TRAVAIL À FAIRE —
- 1) D'après l'extrait sur « Disparitions », quel âge a Yuka, la fille aînée des Morikawi ?
- 2) Résumez en deux phrases l'extrait sur « Disparitions ».
- 3) Rédigez la suite de l'extrait sur « Disparitions » en reprenant après sa dernière phrase.
╭─ EXTRAIT
Bien qu'estampillé "thriller", "Disparitions" est davantage un roman psychologique qu'à suspense. Et j'ai aimé le fait d'être surprise par les chemins inattendus que Nastuo Kirino fait prendre à son intrigue, dont l'ossature est finalement minimale : lors d'un séjour des Morikawi dans la résidence secondaire que Yôhei Ishiyama, leur hôte, a acquise entre autres pour y abriter ses amours clandestines avec Kasumi Morikawi, leur fille aînée Yuka, cinq ans, disparaît inexplicablement. Il a suffi de cinq minutes d'inattention pour que l'enfant, littéralement, se volatilise. Aucun véhicule n'aurait pu passer inaperçu des rares habitants de ce lotissement isolé en pleine montagne ; or, personne n'a rien vu, rien entendu. Et malgré les recherches, la fillette reste introuvable (et ne vous fiez pas à la quatrième de couverture qui indique, à tort, que son cadavre est repêché dans l'océan, …).
╰─
╭─ JEU DE DONNÉES
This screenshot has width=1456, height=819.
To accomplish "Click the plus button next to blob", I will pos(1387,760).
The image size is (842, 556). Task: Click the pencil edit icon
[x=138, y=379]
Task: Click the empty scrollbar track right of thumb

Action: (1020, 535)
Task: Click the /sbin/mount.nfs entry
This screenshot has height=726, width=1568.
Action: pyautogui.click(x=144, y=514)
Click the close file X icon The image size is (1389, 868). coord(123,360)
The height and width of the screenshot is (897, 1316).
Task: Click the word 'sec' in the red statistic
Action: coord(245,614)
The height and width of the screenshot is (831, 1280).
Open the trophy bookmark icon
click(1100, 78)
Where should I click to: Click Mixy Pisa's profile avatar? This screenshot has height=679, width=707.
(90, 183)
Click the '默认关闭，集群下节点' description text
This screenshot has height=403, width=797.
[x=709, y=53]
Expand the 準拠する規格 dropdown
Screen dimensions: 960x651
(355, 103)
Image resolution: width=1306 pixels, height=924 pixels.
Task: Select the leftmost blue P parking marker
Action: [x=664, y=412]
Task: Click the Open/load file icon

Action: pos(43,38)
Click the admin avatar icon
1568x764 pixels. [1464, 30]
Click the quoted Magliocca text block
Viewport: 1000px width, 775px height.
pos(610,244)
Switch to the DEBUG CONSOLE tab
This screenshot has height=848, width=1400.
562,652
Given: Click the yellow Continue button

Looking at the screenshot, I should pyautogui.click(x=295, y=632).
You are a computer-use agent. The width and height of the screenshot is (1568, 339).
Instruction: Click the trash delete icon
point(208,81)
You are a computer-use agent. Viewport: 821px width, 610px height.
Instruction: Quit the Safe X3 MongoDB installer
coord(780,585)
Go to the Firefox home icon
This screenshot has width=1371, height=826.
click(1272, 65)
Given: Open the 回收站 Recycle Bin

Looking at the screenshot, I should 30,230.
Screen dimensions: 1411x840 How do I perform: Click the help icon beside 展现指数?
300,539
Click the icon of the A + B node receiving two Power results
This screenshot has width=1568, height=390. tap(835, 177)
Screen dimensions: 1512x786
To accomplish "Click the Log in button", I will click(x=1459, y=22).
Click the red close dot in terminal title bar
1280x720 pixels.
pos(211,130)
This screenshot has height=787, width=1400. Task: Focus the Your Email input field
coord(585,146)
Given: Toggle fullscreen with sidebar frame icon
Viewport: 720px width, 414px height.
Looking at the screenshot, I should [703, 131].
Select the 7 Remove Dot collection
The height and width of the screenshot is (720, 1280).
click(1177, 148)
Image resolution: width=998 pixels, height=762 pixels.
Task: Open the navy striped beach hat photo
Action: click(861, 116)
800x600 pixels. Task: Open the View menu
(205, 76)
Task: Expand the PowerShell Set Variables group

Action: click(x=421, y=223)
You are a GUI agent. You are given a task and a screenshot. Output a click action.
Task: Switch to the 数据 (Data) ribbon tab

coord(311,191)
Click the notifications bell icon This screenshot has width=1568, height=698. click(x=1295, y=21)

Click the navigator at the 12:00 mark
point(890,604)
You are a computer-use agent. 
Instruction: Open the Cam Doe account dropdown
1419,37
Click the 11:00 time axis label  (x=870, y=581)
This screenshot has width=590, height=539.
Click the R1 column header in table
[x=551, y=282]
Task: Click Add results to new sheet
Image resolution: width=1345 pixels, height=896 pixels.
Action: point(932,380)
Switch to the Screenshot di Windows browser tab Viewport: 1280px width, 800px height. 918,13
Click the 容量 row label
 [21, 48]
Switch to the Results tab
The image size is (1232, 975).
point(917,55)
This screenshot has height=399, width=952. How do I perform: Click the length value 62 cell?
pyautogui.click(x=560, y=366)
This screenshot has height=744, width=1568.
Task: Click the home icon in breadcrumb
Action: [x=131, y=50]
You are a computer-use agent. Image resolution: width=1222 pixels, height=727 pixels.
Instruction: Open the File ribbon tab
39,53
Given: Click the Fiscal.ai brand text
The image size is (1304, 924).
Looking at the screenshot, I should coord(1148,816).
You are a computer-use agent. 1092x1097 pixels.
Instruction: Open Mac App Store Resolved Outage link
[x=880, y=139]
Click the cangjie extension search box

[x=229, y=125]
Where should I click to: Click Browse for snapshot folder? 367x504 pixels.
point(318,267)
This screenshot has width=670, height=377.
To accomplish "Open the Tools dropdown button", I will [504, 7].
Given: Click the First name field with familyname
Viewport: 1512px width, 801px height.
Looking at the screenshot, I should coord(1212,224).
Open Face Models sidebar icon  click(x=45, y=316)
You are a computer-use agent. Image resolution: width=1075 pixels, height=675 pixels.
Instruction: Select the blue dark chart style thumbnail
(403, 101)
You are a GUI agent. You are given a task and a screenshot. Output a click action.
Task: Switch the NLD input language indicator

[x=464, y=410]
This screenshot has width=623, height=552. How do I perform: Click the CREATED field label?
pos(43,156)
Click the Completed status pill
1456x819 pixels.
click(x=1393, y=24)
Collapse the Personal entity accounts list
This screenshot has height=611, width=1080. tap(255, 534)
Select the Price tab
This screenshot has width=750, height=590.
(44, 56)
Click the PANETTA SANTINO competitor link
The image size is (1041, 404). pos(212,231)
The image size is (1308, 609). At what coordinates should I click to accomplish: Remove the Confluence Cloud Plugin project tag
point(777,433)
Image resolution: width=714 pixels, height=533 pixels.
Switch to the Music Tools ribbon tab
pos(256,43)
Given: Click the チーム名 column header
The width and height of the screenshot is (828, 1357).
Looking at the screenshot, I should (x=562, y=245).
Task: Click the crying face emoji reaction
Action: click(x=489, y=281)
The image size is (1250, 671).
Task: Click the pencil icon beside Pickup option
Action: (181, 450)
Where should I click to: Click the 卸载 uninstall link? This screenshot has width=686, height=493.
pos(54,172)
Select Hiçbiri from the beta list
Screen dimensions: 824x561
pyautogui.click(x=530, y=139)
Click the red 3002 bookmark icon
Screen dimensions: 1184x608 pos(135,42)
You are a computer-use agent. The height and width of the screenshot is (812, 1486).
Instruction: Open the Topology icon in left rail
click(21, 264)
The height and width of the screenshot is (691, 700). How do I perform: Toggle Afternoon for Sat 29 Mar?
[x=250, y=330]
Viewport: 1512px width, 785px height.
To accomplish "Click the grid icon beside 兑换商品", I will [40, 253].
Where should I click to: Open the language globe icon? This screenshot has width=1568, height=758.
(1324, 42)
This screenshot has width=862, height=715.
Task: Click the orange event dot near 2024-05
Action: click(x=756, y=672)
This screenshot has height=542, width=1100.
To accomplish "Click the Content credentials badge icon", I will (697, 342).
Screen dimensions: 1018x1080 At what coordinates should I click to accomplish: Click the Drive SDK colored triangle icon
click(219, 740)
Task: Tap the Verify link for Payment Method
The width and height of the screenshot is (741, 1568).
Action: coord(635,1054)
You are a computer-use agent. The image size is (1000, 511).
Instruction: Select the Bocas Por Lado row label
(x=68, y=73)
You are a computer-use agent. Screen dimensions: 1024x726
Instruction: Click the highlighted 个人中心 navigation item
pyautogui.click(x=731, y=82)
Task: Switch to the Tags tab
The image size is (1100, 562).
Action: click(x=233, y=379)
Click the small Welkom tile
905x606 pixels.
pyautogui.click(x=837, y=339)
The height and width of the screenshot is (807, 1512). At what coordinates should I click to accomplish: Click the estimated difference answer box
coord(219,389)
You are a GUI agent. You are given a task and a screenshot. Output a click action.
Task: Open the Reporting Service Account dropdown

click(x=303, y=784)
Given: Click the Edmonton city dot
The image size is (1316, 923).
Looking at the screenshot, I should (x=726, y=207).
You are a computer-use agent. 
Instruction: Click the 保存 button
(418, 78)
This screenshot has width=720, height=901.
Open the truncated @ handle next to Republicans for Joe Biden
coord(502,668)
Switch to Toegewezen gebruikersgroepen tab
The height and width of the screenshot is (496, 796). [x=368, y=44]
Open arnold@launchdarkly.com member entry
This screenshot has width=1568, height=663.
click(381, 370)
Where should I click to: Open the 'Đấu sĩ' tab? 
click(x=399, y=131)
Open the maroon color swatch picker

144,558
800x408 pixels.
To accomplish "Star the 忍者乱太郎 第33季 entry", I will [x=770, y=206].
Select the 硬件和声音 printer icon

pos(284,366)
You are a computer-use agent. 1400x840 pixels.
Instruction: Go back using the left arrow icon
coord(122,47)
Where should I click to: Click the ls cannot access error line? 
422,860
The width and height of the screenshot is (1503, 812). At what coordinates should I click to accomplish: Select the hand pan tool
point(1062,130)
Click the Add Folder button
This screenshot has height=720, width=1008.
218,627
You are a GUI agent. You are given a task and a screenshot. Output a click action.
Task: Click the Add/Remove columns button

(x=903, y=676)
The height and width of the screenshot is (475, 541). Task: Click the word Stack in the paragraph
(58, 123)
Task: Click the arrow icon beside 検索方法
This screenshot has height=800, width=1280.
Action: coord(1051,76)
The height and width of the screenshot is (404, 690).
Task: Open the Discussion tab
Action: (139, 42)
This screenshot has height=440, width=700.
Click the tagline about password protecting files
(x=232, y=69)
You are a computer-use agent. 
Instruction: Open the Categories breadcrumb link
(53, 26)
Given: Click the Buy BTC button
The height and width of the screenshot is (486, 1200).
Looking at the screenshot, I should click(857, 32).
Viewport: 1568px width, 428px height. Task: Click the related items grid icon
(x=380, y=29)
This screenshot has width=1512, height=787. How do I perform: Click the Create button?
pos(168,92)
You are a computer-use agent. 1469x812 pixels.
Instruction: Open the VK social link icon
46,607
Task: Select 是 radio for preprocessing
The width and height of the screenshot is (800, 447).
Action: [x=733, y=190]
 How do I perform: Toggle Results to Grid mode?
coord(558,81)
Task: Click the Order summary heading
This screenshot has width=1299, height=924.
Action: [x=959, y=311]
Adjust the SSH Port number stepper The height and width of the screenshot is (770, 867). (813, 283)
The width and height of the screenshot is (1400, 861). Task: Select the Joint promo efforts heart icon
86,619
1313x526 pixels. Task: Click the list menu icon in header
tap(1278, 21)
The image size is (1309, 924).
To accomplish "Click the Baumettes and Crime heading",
╰─
RÉSULTATS DÉFINITIFS —
- 1) Cinq ans.

- 2) Bien que présenté comme un thriller, « Disparitions » est plutôt un roman psychologique, dont l'intrigue à l'ossature minimale prend des chemins inattendus. Lors d'un séjour dans la résidence secondaire de Yôhei Ishiyama, Yuka, fille aînée des Morikawi âgée de cinq ans, disparaît en cinq minutes d'inattention sans que personne n'ait rien vu ni entendu, et elle reste introuvable malgré les recherches.

- 3)
Avant le drame, le roman s'attarde sur la passion dévorante qui unit Kasumi à Ishiyama, tous deux mariés et parents de deux enfants, dont la liaison est arrivée à un point de bascule, le couple s'apprêtant à franchir le pas d'une séparation avec leurs conjoints respectifs, projet que rompt brutalement la disparition de la fille de Kasumi. A renforts d'incursions dans le passé de cette dernière, la première partie du roman est aussi l'occasion de faire connaissance avec celle qui en est le personnage central. Une héroïne complexe, auréolée d'une part de mystère, elle-même au coeur d'une autre disparition, celle-ci volontaire. A dix-huit ans, Kasumi a fugué, fuyant son morne petit village de l'île d'Hokkaïdo, rejetant ses origines modestes et villageoises pour le rêve d'une vie citadine de richesse, de désinvolture et d'élégance. Elle a alors définitivement rompu tout lien avec ses parents, refusant même de prendre de leurs nouvelles, de crainte d'être retrouvée. La vie à Tokyo n'a toutefois pas répondu à ses attentes : bien qu'à peu près confortable, elle est loin du pétillement qu'elle imaginait. Mais Kasumi a gardé cette détermination et cette aura énigmatique qui l'a toujours rendue différente, cette part d'insondable mystère qui fait que son amant la compare à un animal sauvage qu'on peut éventuellement approcher et séduire, mais jamais vraiment comprendre.

A partir du drame, survenu dans la région d'où Kasumi est originaire, coïncidence qui la perturbe, nous suivons la dérive de cette mère rongée par la culpabilité (n'était-elle pas prête à abandonner ses filles pour vivre avec son amant ?), incapable de faire son deuil. Quatre ans après la disparition irrésolue de Yuka, elle continue d'entretenir un espoir insensé, se livrant à chaque date anniversaire du drame à de pathétiques recherches, s'enfermant dans une obsession tyrannique et morbide aux dépens du reste de sa vie et de ses proches, notamment de sa deuxième fille, réduite au rôle de soeur de la disparue.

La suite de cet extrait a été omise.